PROMPT ▸
Copy every entry exactly as given, minus the images.

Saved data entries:
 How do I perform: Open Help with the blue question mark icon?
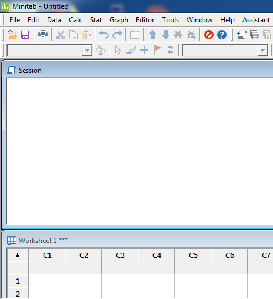222,35
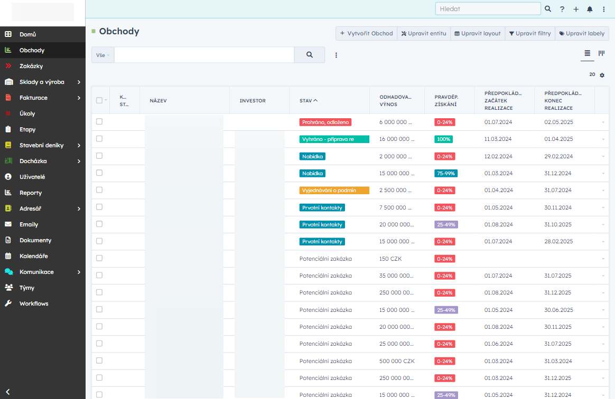
Task: Open the list settings gear icon
Action: click(602, 75)
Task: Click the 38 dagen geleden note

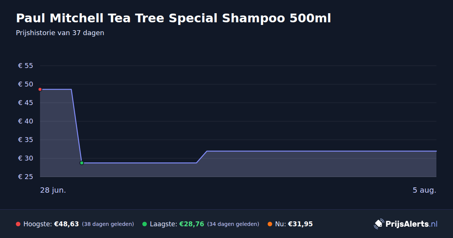Action: coord(108,224)
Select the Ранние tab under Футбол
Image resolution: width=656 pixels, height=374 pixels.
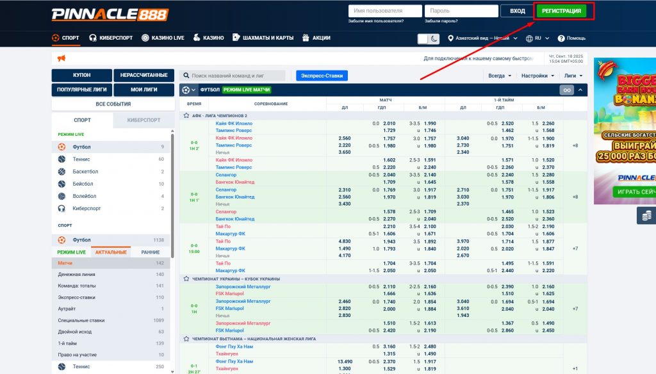coord(151,252)
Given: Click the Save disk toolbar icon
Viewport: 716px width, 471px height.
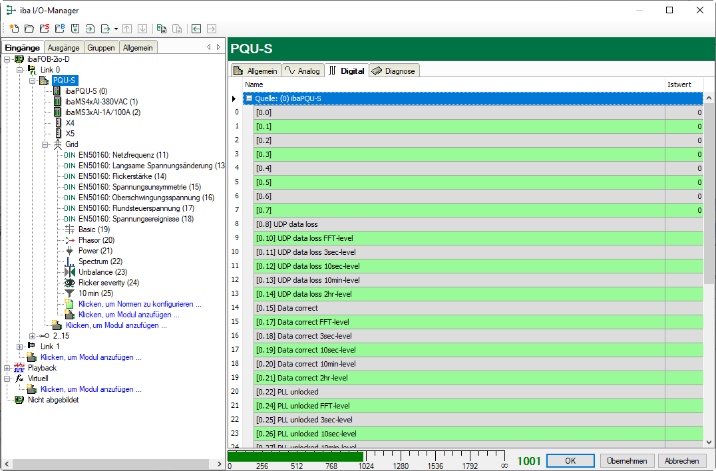Looking at the screenshot, I should tap(75, 29).
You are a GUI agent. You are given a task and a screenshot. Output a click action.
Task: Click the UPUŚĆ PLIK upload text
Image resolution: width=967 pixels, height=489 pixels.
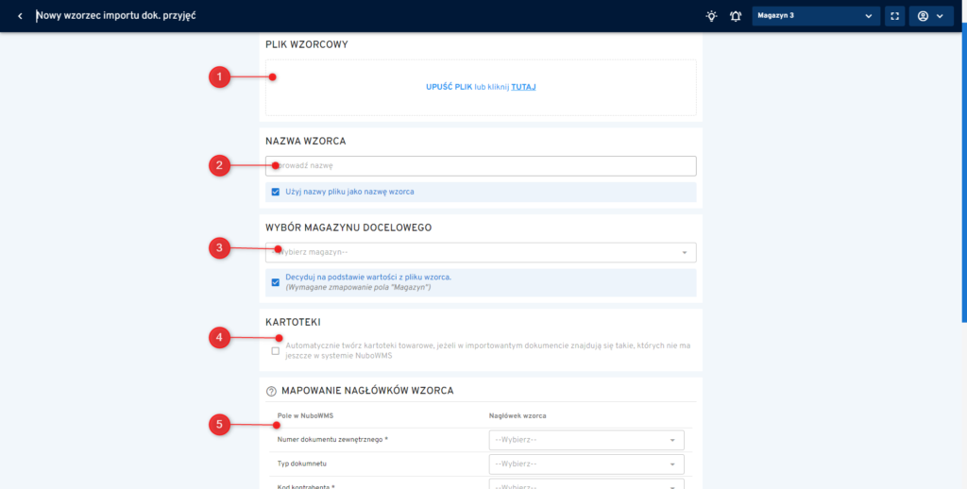[x=449, y=87]
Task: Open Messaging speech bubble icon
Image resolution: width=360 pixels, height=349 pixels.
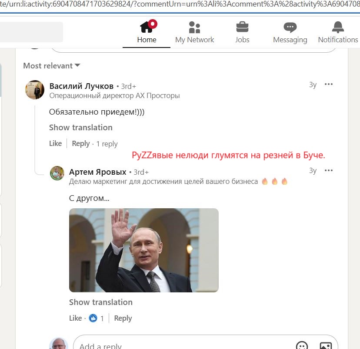Action: [x=290, y=27]
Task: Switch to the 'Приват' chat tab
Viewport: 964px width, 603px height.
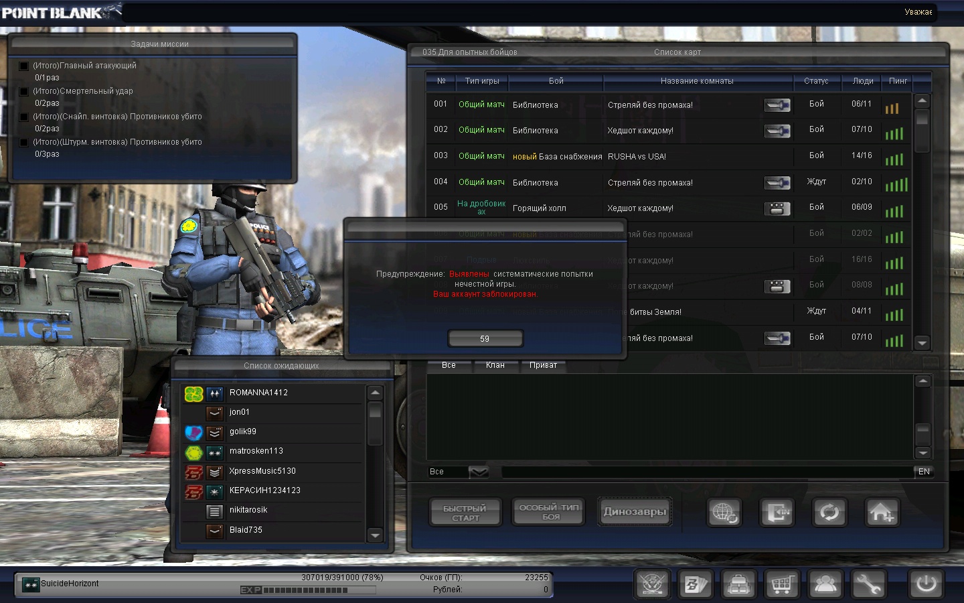Action: click(543, 365)
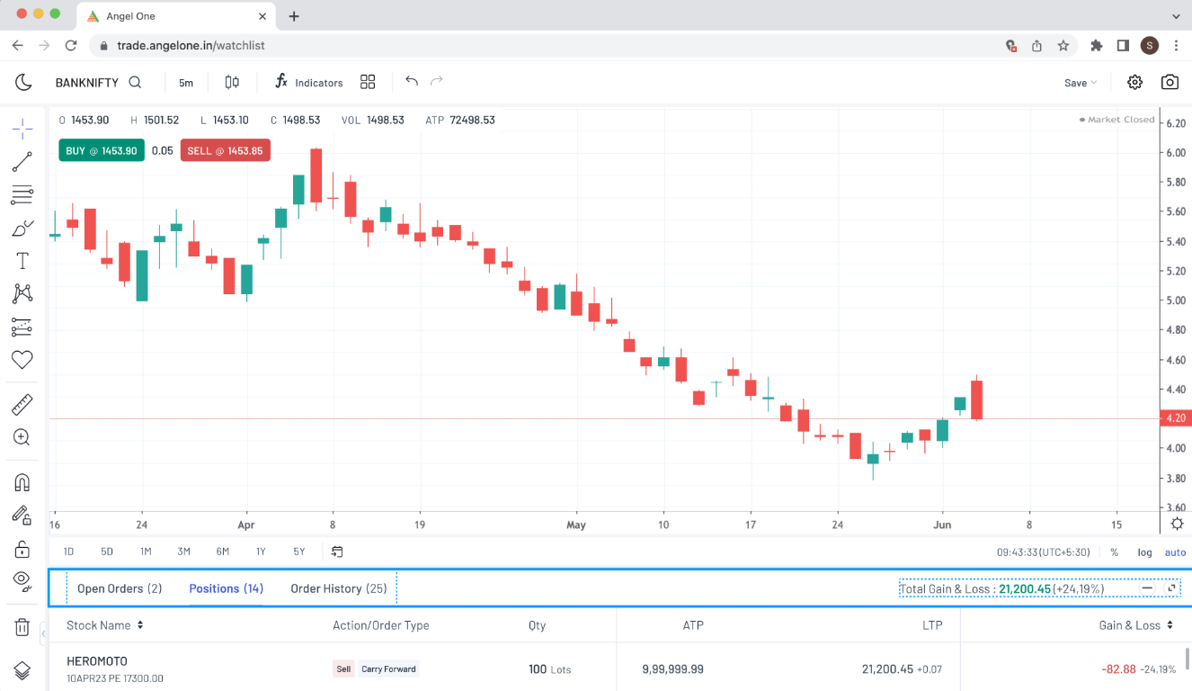
Task: Open the Save dropdown menu
Action: point(1081,83)
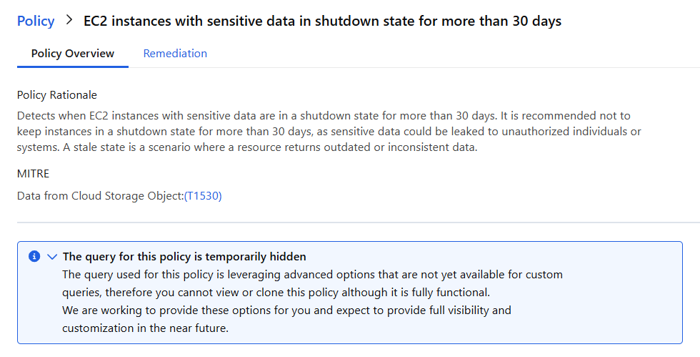700x357 pixels.
Task: Click the sentence starting "Detects when EC2 instances"
Action: point(214,115)
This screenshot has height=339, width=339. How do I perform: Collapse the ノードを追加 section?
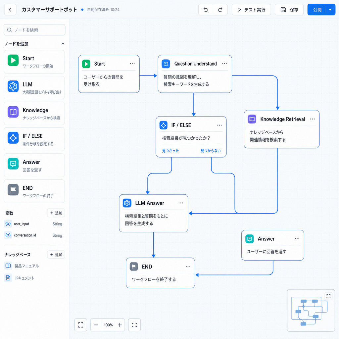pyautogui.click(x=63, y=44)
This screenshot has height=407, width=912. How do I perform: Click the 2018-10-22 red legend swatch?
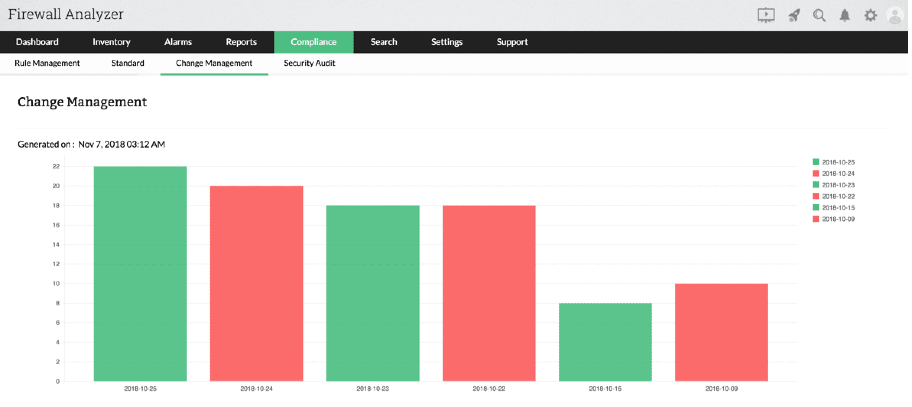tap(816, 196)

WRITTEN RESPONSE ▸
 How do I perform: Open Help with the blue question mark icon?
222,35
Task: Open the list settings gear icon
Action: click(602, 75)
Task: Click the 38 dagen geleden note

Action: coord(108,224)
Select the Ранние tab under Футбол
Image resolution: width=656 pixels, height=374 pixels.
coord(151,252)
Given: Click the Save disk toolbar icon
Viewport: 716px width, 471px height.
Looking at the screenshot, I should tap(75, 29).
You are a GUI agent. You are given a task and a screenshot. Output a click action.
Task: Click the UPUŚĆ PLIK upload text
Image resolution: width=967 pixels, height=489 pixels.
[x=449, y=87]
Task: Open Messaging speech bubble icon
Image resolution: width=360 pixels, height=349 pixels.
Action: [x=290, y=27]
Task: Switch to the 'Приват' chat tab
Viewport: 964px width, 603px height.
Action: click(543, 365)
Task: Open the Save dropdown menu
Action: point(1081,83)
700x357 pixels.
Task: Click the sentence starting "Detects when EC2 instances"
Action: point(214,115)
This screenshot has height=339, width=339. How do I perform: Collapse the ノードを追加 section?
pyautogui.click(x=63, y=44)
This screenshot has height=407, width=912. How do I perform: Click the 2018-10-22 red legend swatch?
tap(816, 196)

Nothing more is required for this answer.